20210401_Trade_Unions_IBT
Trade union membership as a percentage of total employees* Statista/IBT

Amazon warehouse workers in Bessemer, Alabama are pushing to form a union and their votes are set to be counted after one of the most high-profile and consequential unionization drives in recent U.S. history. Their employer remains bitterly opposed to the move which could result in Amazon's first union within the United States. If the vote is successful, Amazon would have to enter formal negotiations with the Retail Wholesale and Department Store Union regarding a contract for the 6,000 staff members working at the facility.

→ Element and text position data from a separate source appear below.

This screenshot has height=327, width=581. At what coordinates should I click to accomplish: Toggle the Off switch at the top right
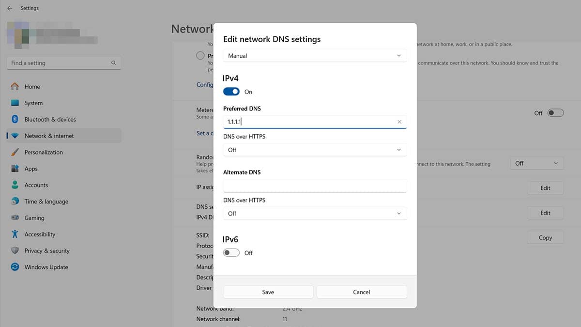(x=555, y=112)
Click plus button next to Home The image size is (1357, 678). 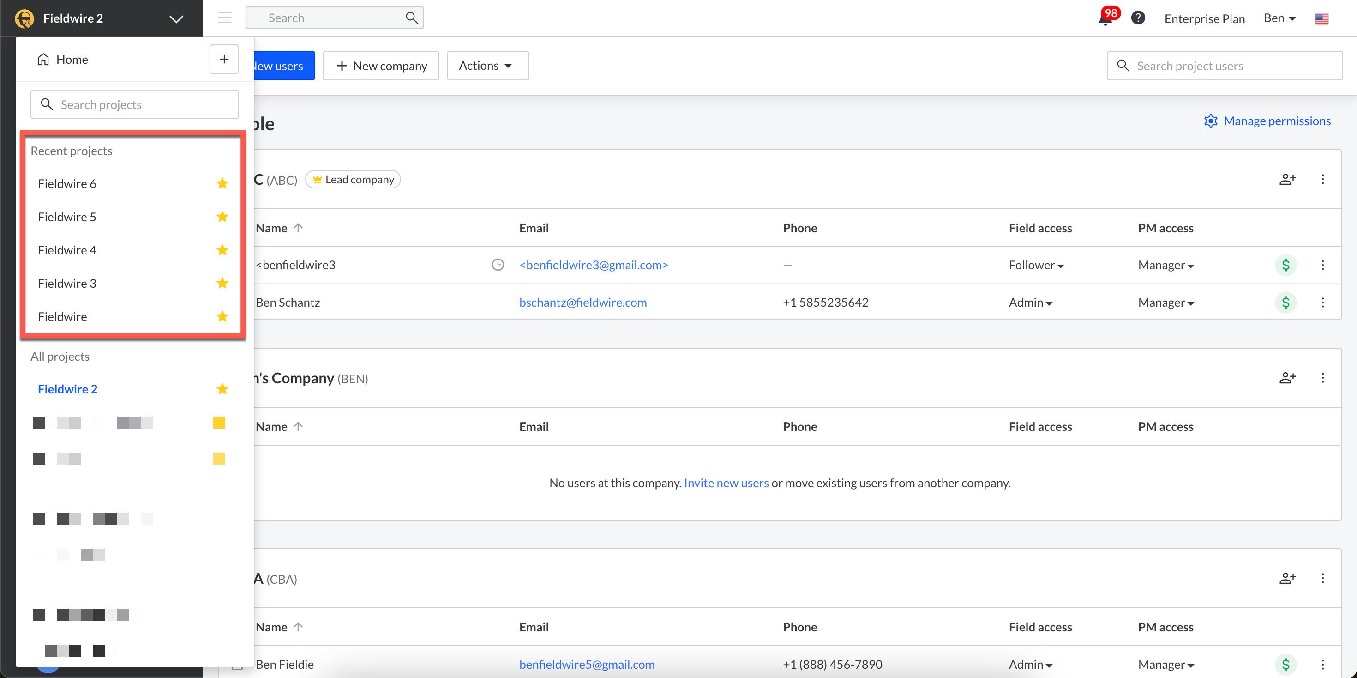tap(224, 59)
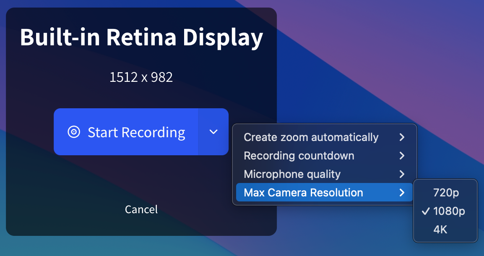
Task: Click the arrow on Create zoom automatically
Action: coord(402,137)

Trade/labor union membership has been falling across developed nations over the past couple of decades and the trend in the U.S. is no different. The U.S. had a labor union density of 20.1 percent back in 1983 and today, that figure is less than 11 percent. Reasons for the decline include periods of economic prosperity that resulted in unions being deemed unnecessary in some quarters, technological and organizational changes, globalization, policy reform and the decline of the manufacturing sector.

Given growing economic dissatisfaction, slow growth in wages and increasing levels of inequality, there is a renewed interest in the use of trade unions for strengthening workers' collective voices and bargaining power. If progress is to be made, however, some countries are going to have a lot of work to do. Union density varies considerably between countries and Iceland had the highest rate of membership in 2018 at 90.4 percent, according to the most recent international comparison by the OECD. The Icelandic Confederation of Labour alone has 104,500 members, accounting for about half of the country's employees. Scandinavia has a long history of trade unions and Sweden had one of the world's highest rates at 66.1 percent that year.